Todas las voces hablan sobre mí, las manos sobre mí. El juicio sobre mí. Juicio por algo que no había hecho. Juicio por amar, amar hasta perder la cordura.

Me preguntaba qué sería de mí en el camino a mi nuevo destino: la prisión, si Sebastián se encontraba bien.

Se lo llevaron en una camilla y encontraron pulso. Débil, pero aún así estaba ahí.

Y si aún respiraba, aunque fuera poco, entonces aún tenía esperanzas, aunque fueran pocas.

¿Cómo explicarlo? Mi amor por Sebastián era tan inmenso que a veces me costaba contenerlo en mi ser. Quería que todos lo supieran, pero, sobre todo, yo quería que él lo supiera. Rogaba a cualquier ser superior que me diera la oportunidad de poder hacérselo saber una vez más. Cuando estuve enajenada, hice cosas sin pensar, empezando por esta locura de casarme.
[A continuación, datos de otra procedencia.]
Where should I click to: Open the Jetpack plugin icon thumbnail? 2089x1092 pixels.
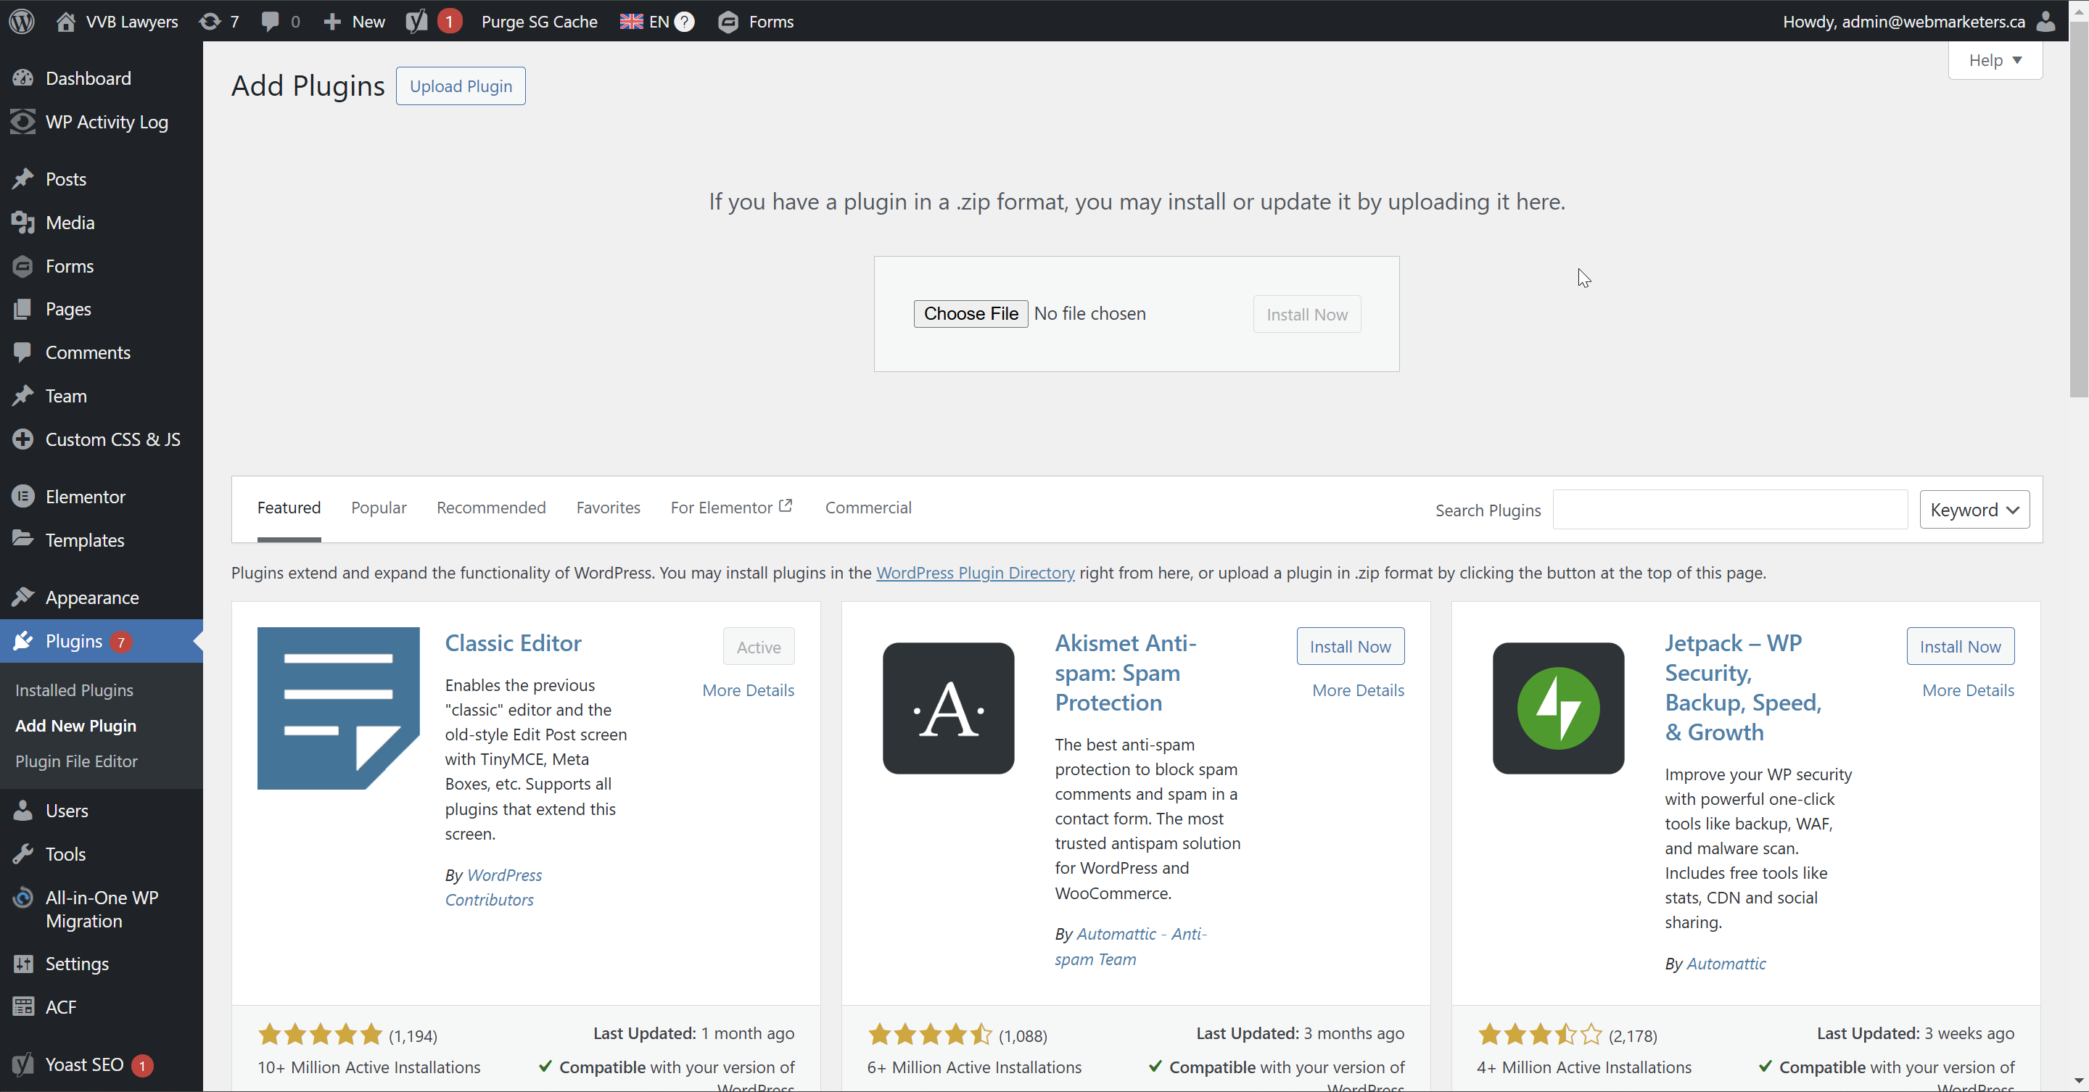point(1558,708)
Y ahora Sebastián está colgando de un hilo o de un alambre, a un paso de la vida o la muerte. Y si él moría, con certeza yo también.

-¡Bájate rápido!-dijo uno de los policías abriendo la puerta del carro.
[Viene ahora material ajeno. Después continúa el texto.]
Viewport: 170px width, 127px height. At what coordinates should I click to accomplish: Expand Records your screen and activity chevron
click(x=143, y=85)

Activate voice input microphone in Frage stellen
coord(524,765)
-S-Sebastián, ¿usted sabe cómo está? ¿Está vivo? -dije con angustia.

-¿Sebastián? ¿El cura? ¡Qué descaro! ¿Ahora le importa la vida de el cura?-

-Sí, después de que lo intentó matar -decían los presentes con desaprobación en sus miradas.- Mejor muévete, Mujer de Judas -repitió mientras me empujaban entre todos.

"Mujer de Judas", el apodo que me puso un periodista cuando me sacaron a golpes de la iglesia.

-Y no te acomodes mucho, mañana te vas a la capital-dijo uno de los funcionarios cerrando la reja de mi celda.

-¿A la capital? -dije exaltada.

-¿Qué? ¿La princesita tiene miedo?-dijo una de mis ahora nuevas compañeras de celda.- Tranquila, mamita, que no te conseguirás más que unas ratas -dijo en tono burlón.

-Pero muy grandes-terminó la frase otra de las muchachas. Acto seguido soltaron unas carcajadas humillantes.- Tienes esos ovarios bien puestos para matar a un curita. Así que los tendrás para unas ratas; ¿o en tu castillo no hay? -asintieron con la cabeza todas.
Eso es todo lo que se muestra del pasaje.